The emphasis on the ‘personal nature of political action’ empowered lesbians to politicize their sexuality. There was a distinction between moderate lesbians who were keen to raise awareness about lesbianism as a mode of love compatible with heterosexuality and the more radical lesbians who preached separatism. The Radicalesbians, a group of New York feminists formed in 1970, denounced sleeping with men and proclaimed lesbianism as a political choice. Some women turned to lesbiansim as they became more active in the movement and in later life returned to heterosexual relationships. Zane (a married mother) experiences it like this:

‘She took me in her arms. And as our kisses stretched on I forgot about many things. About dominance and submission, winning and losing, concealing and exposing, protecting and sacrificing …And as my lover my sister, my friend admonished, for a while I forgot about men’.

Some women found they could be ‘out’ as lesbians and embraced a long-held sexuality, but other women simply found love, support and sexual expression with other women that they felt they could not get from their husbands or male partners. Sheila Rowbotham has summed it up well: ‘Lesbianism began to be presented as the means of discovering one’s real identity through a more fulfilling alternative sexuality..’ Unfortunately it is the case that, in some circles, lesbianism began to be seen as political in itself, to liberate one’s life, without necessarily being connected to concrete political activity. Identity got in the way of politics, especially when women who had relationships with men were ostracised. ‘Not all feminists wanted to be lesbians, not all lesbians wanted to be feminists and not all lesbian feminists agreed with separatist feminist politics… Sex was not always susceptible to political will”.

The movement had grown massively since the late 1960s with but by the mid-1970s the sectarianism, the splits between gay and straight, radical and liberal and lack of formal structure began to undermine the solidarity and imagination of the movement.

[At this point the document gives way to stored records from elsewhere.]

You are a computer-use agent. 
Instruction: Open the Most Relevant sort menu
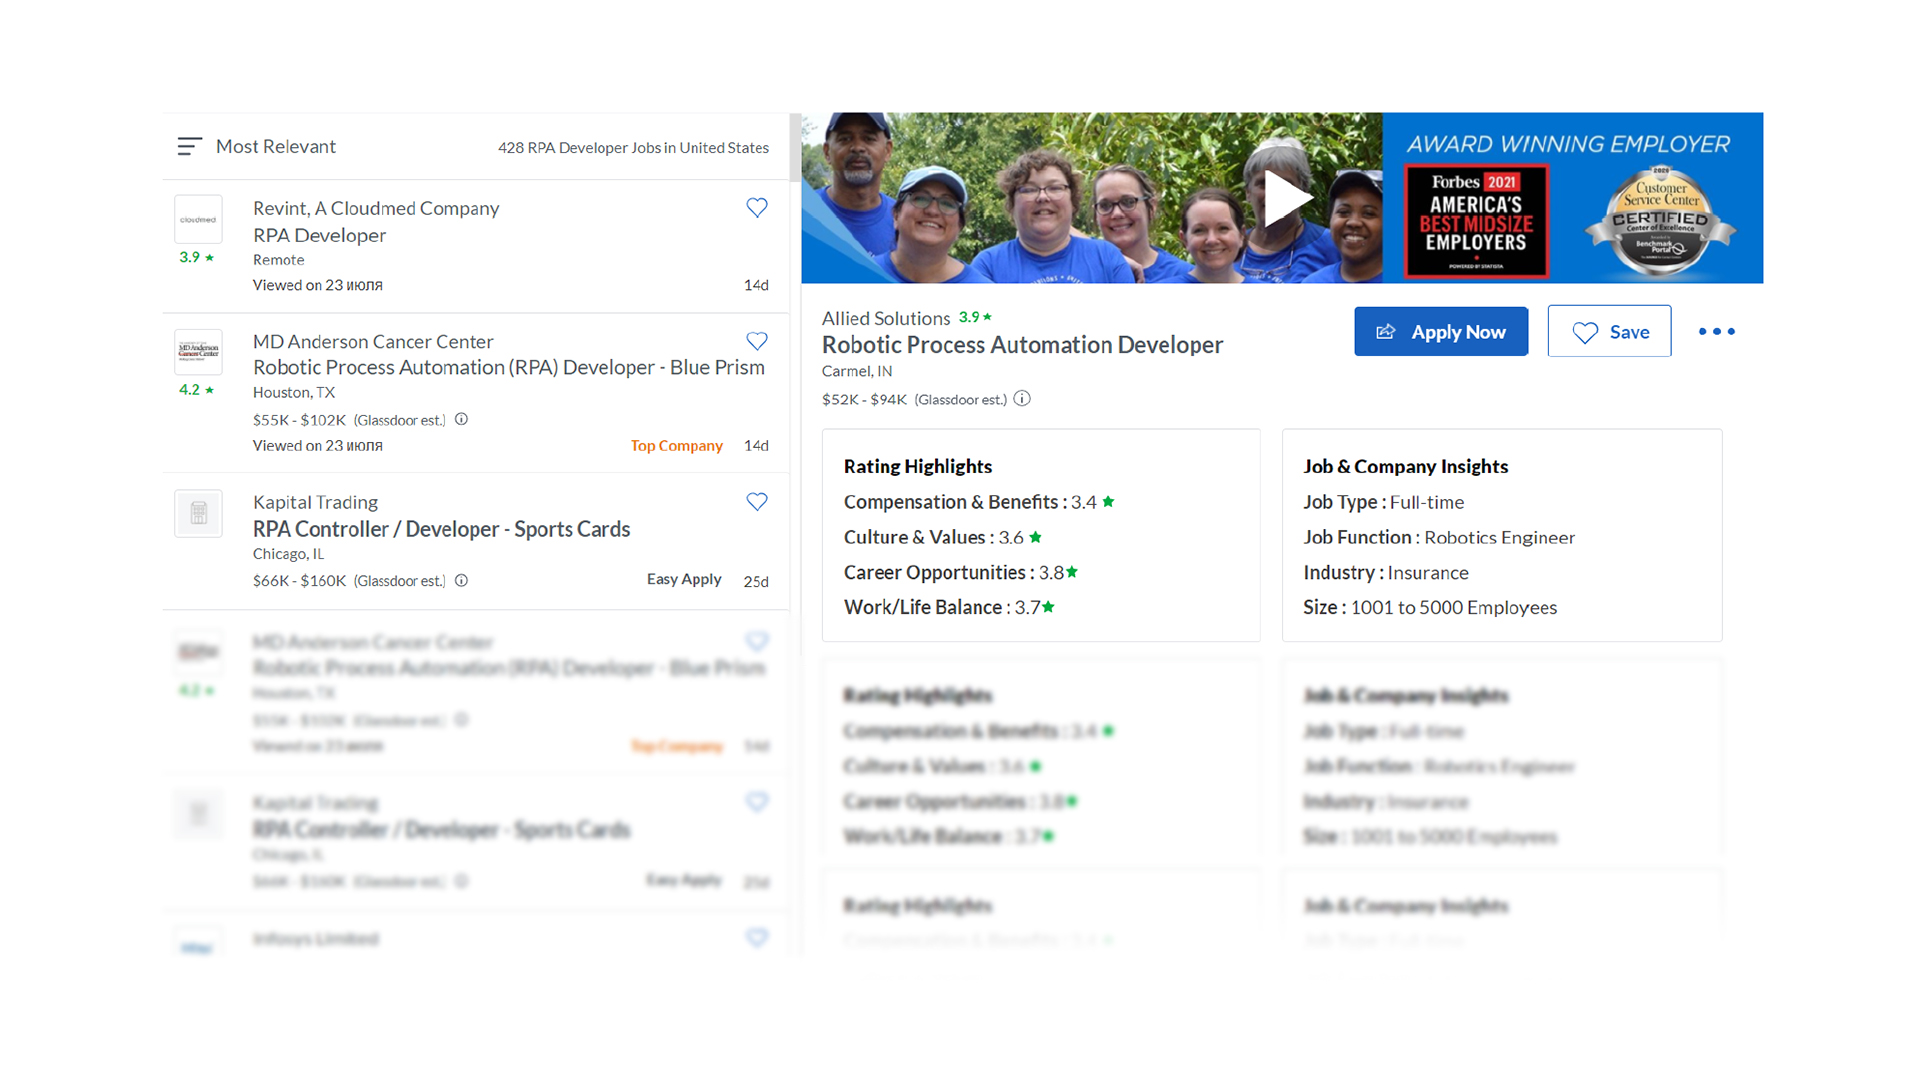[276, 146]
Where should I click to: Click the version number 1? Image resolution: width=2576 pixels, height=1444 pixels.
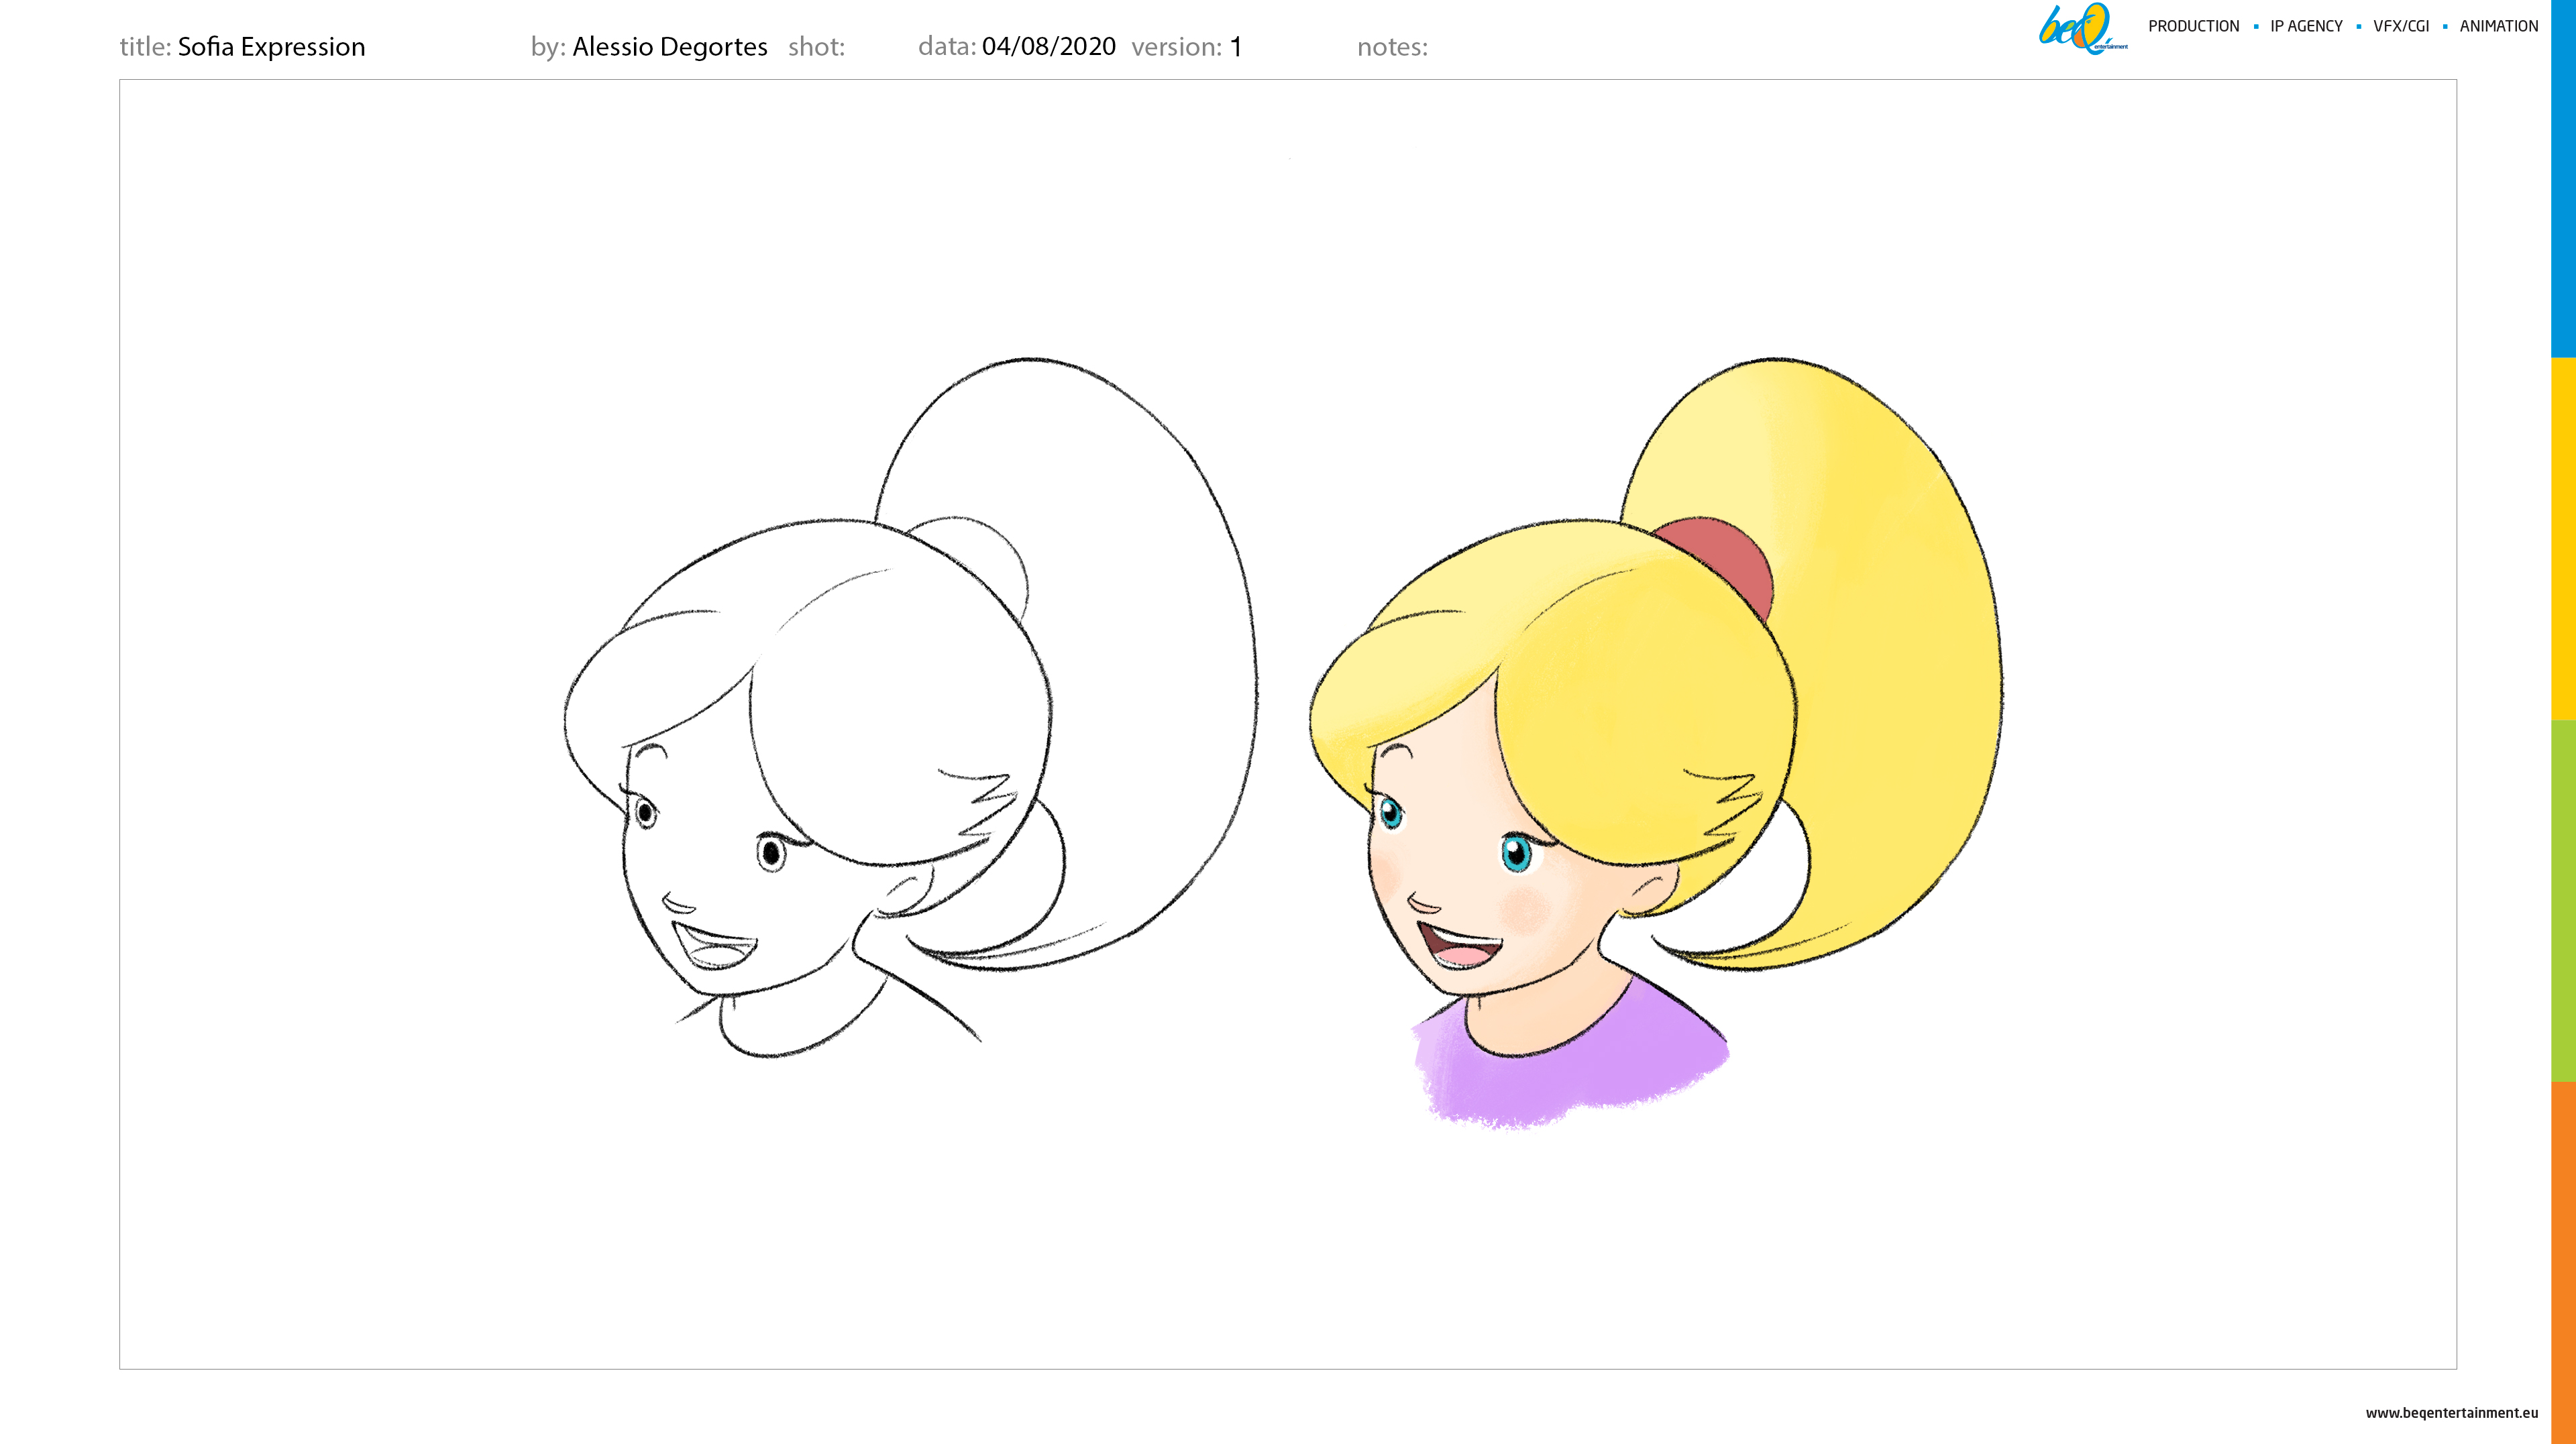pos(1236,47)
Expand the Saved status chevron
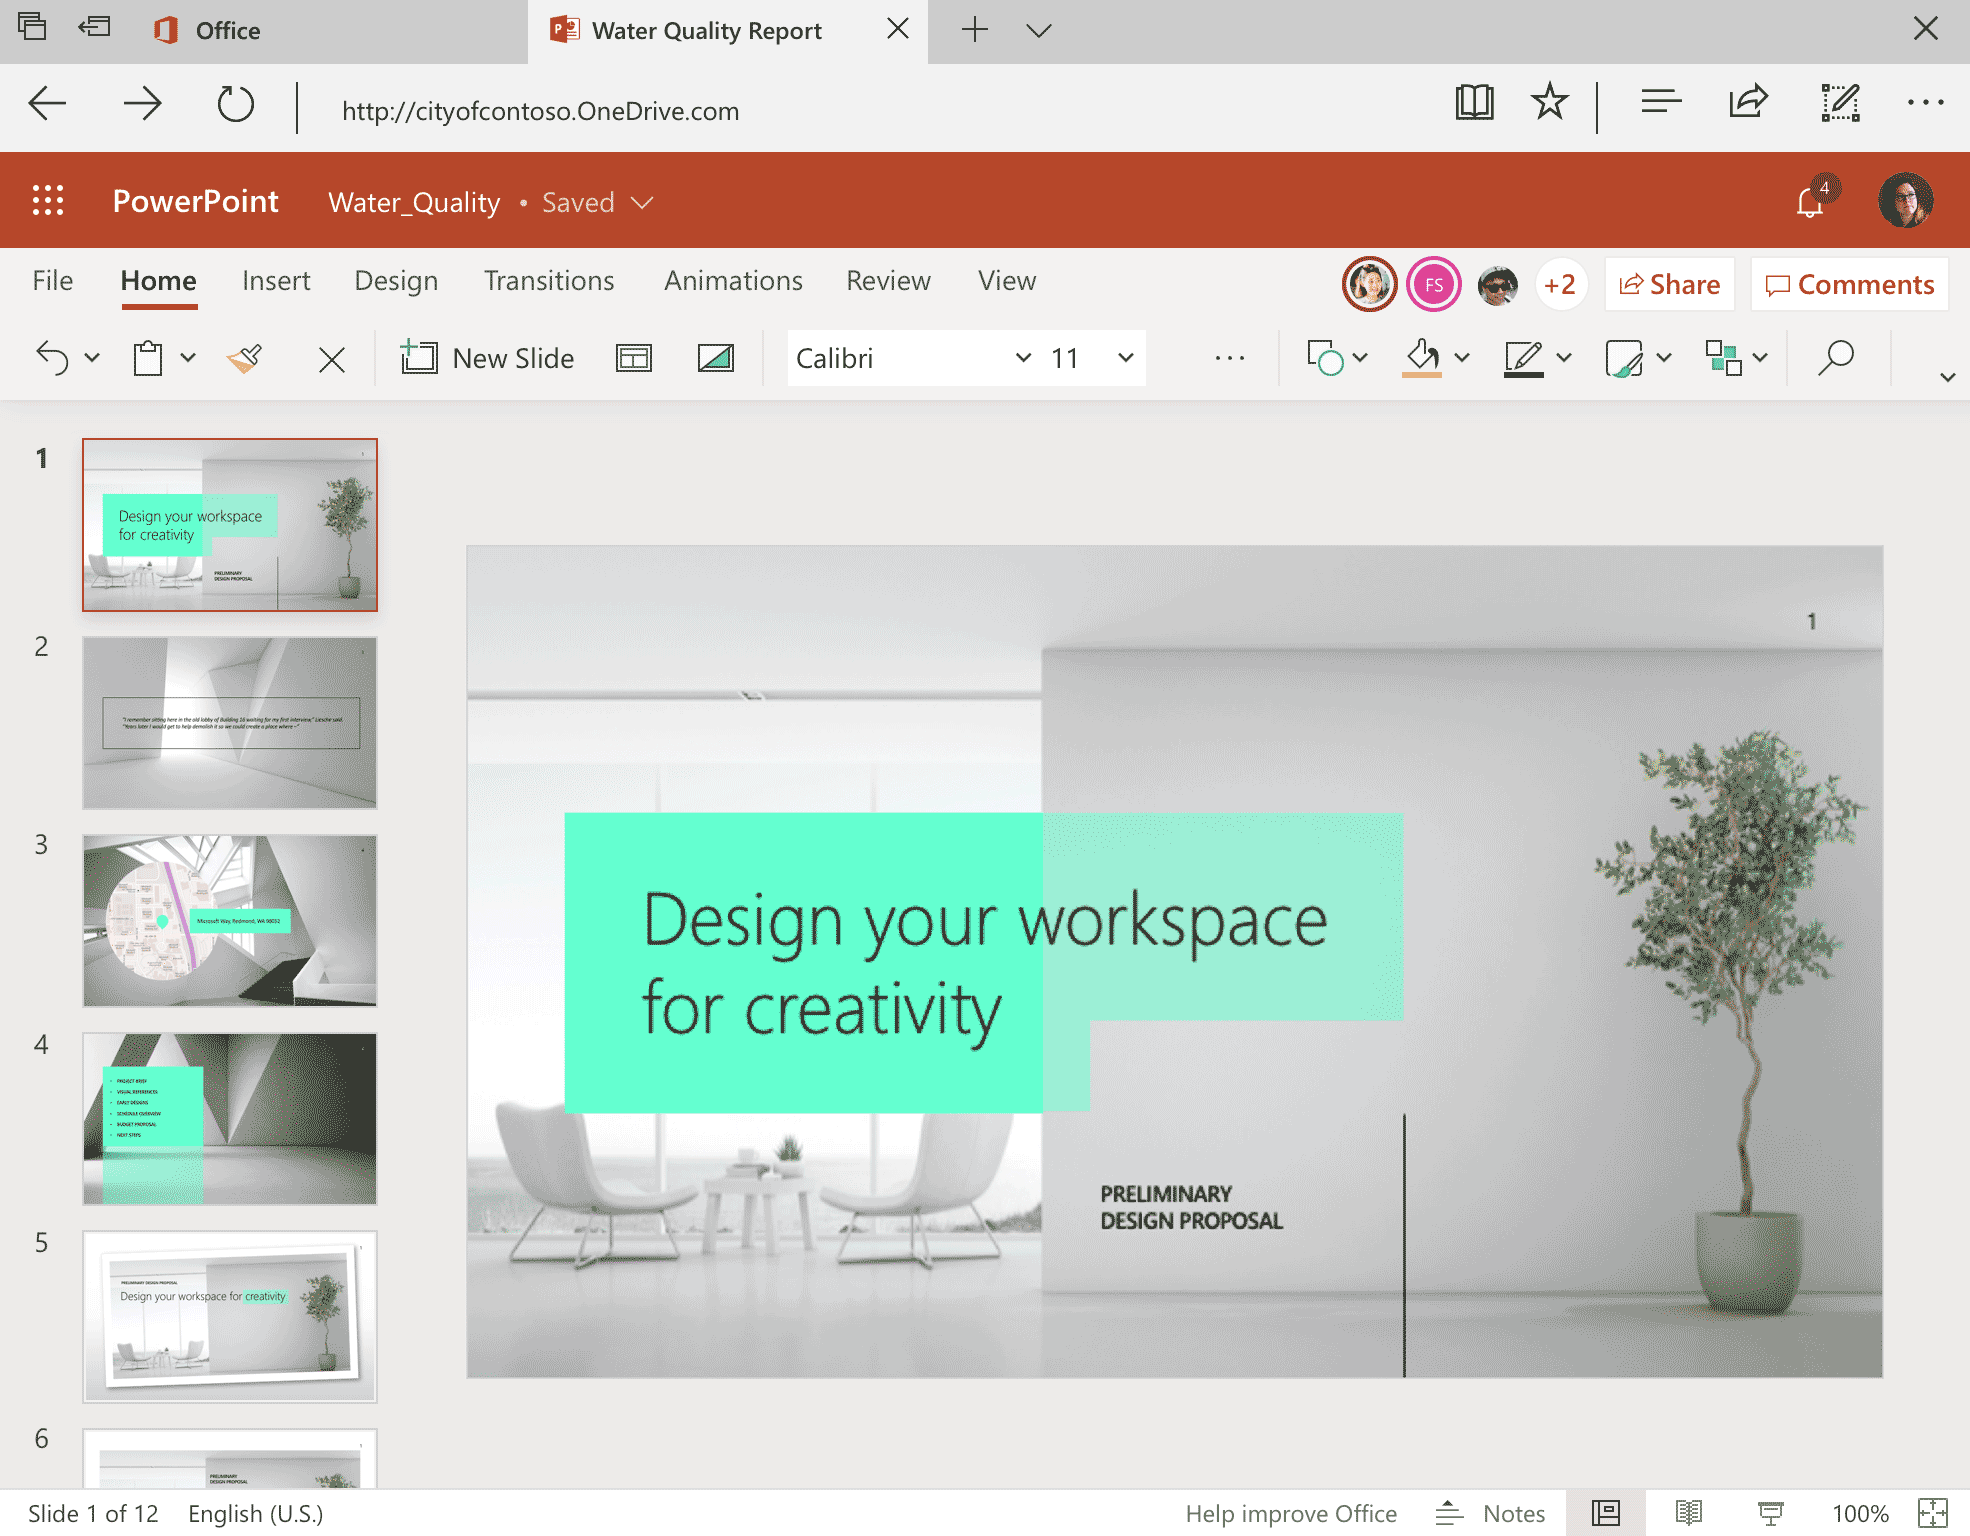This screenshot has height=1536, width=1970. (642, 203)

It is true, as Evans describes, that the informal structure of women’s liberation politics was an essential part of its weakness. With no structures to rely on, the movement could seem quite ‘ephemeral’. Many women had set up groups with their friends or colleagues rejecting leadership as patriarchal. There were the organisations of NOW and the Women’s Social and Political Union (WSPU) but these had become affected by leadership conflicts and not all liberationists were allied to these groups. More importantly, the demise of the women’s movement must be seen in context of the deterioration of the all of the radical movements of the period, not least the New Left. Identity politics made inter-identity collective action more difficult. The movement had succeeded in transforming itself from its localised middle class and white perspective but the debates around class, race and religion polarised the movement as it became unable to meet its these challenges. The political climate was also markedly different to that of the late 1960s. The ascendancy of the right in the USA meant the Left was now in retreat.

The colour and expanse of the movement which was clearly shown on the historic day of ‘Women’s Strike for Equality’ demonstration in 1970 had fragmented. Feminist organisations, individuals and ideas had gained a place in public discourse but the radical movement had declined. Women’s organisations and feminists were involved in all aspects of society in the way that would have seemed remarkable a decade earlier but it was no longer accurate to describe the women’s movement as a mass movement. The WLM was, I believe, a logical response to the male dominated leftist and socialist organisations. Despite the fact that it became more dominated by academic feminism in the 1980s, the theories and analyses of capitalism and patriarchy, from both a radical and socialist feminist perspective, challenged not only mainstream attitudes towards women but also, crucially, socialist and Marxist thinking on the oppression of women.